#### EXERCISE MATERIALS

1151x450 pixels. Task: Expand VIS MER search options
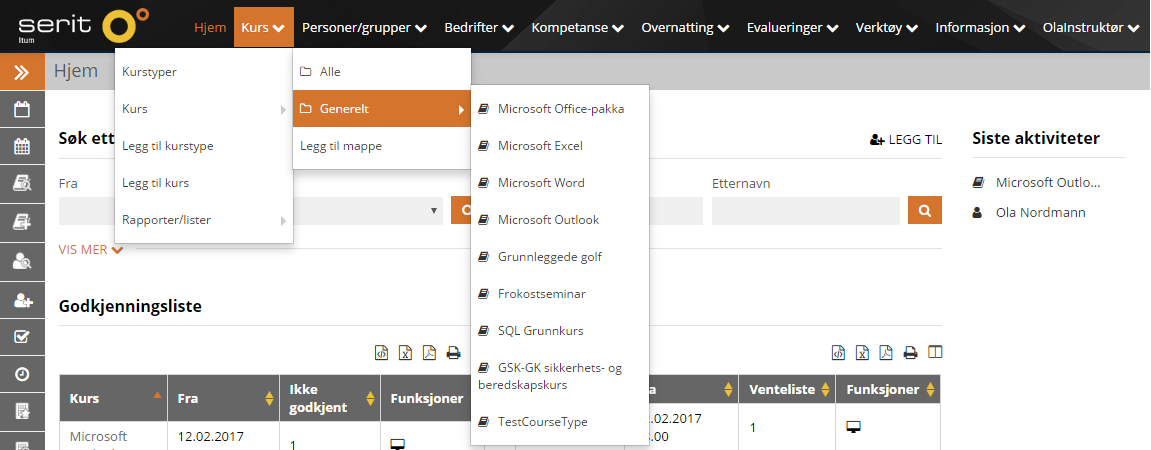91,250
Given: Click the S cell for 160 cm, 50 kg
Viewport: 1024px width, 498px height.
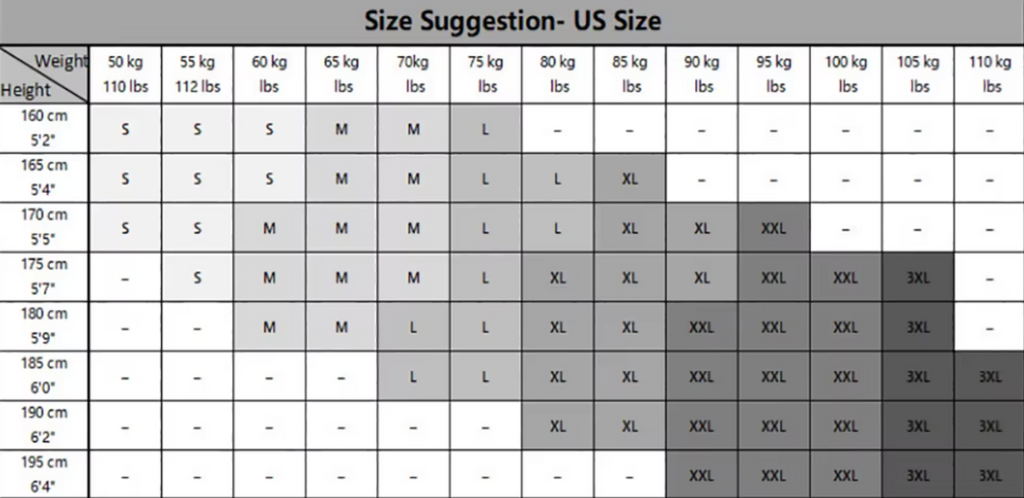Looking at the screenshot, I should click(x=125, y=129).
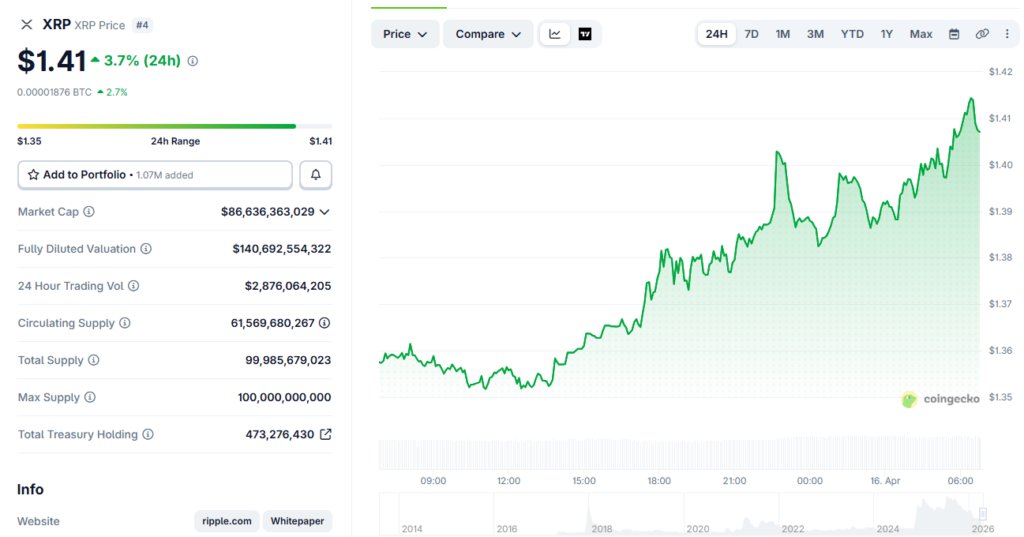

########

**TASK TO COMPLETE**
Your task is to copy exactly the lines from the line containing "Given: Click the S cell for 160 cm, 50 kg" through the final line of the listing above and to omit every picture.

**TASK ANSWER**
Given: Click the S cell for 160 cm, 50 kg
Viewport: 1024px width, 498px height.
Looking at the screenshot, I should click(x=125, y=129).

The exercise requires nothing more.